Exercise details. Take nothing but the lines from the one with "Open SEO Agency Liverpool result title link" through the one with "Where should I" in the entries below, both ends kept, and return them exactly with pictures left out.
====== Data for analysis ======
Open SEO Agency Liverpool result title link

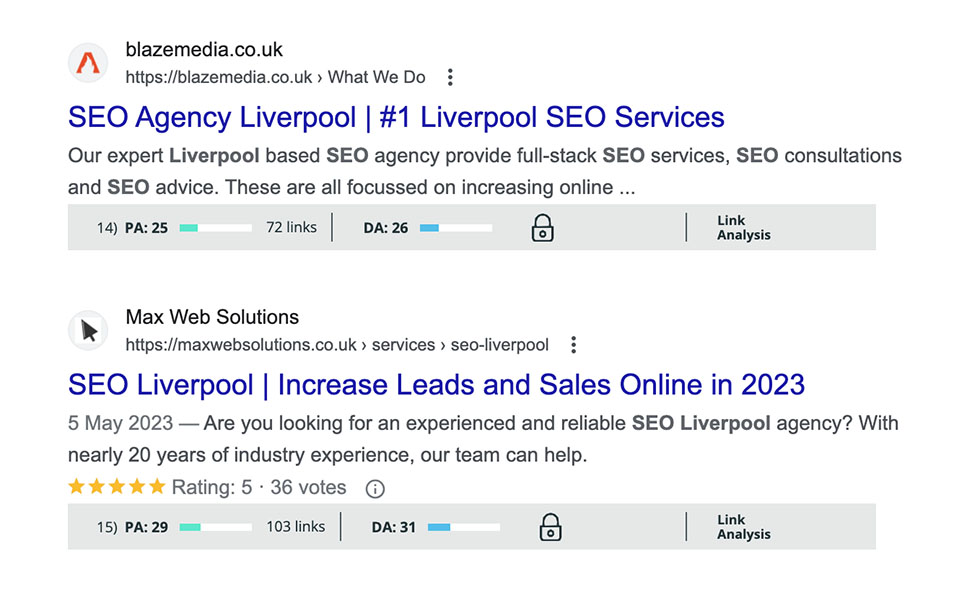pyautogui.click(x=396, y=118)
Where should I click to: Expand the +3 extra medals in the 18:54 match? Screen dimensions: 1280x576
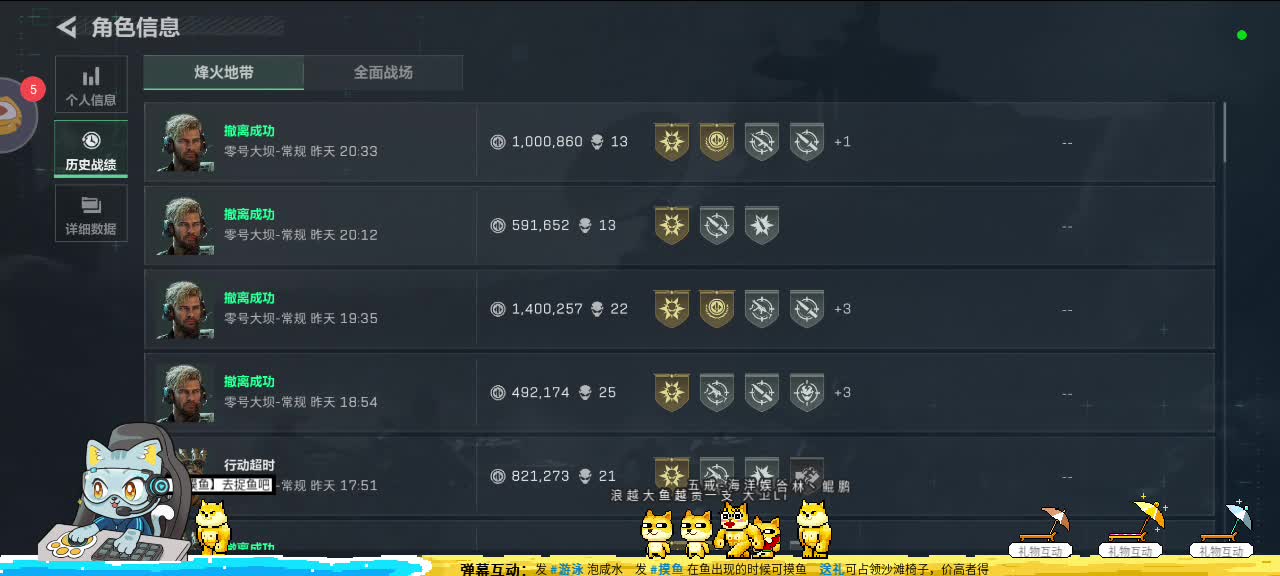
======
====== Data for analysis ======
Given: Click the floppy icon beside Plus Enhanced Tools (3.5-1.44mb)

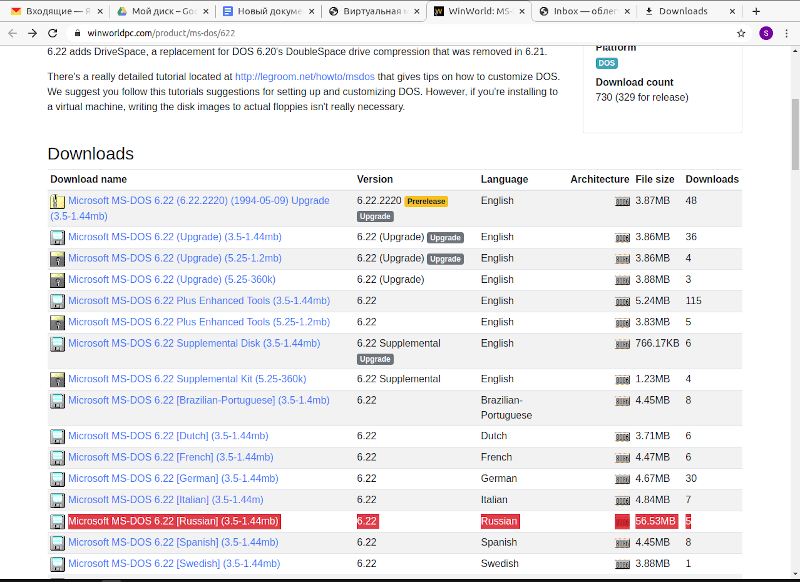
======
====== Data for analysis ======
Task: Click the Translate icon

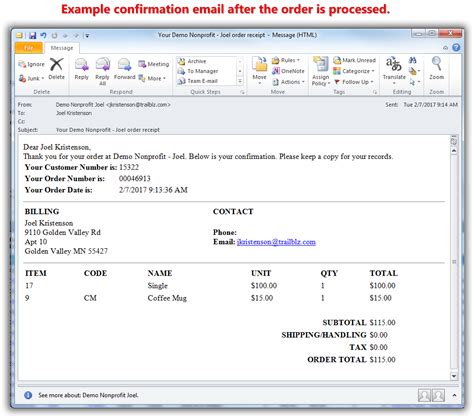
======
Response area.
Open SEO Agency Liverpool result title link

pyautogui.click(x=396, y=118)
Where should I click to: Expand the +3 extra medals in the 18:54 match? Screen dimensions: 1280x576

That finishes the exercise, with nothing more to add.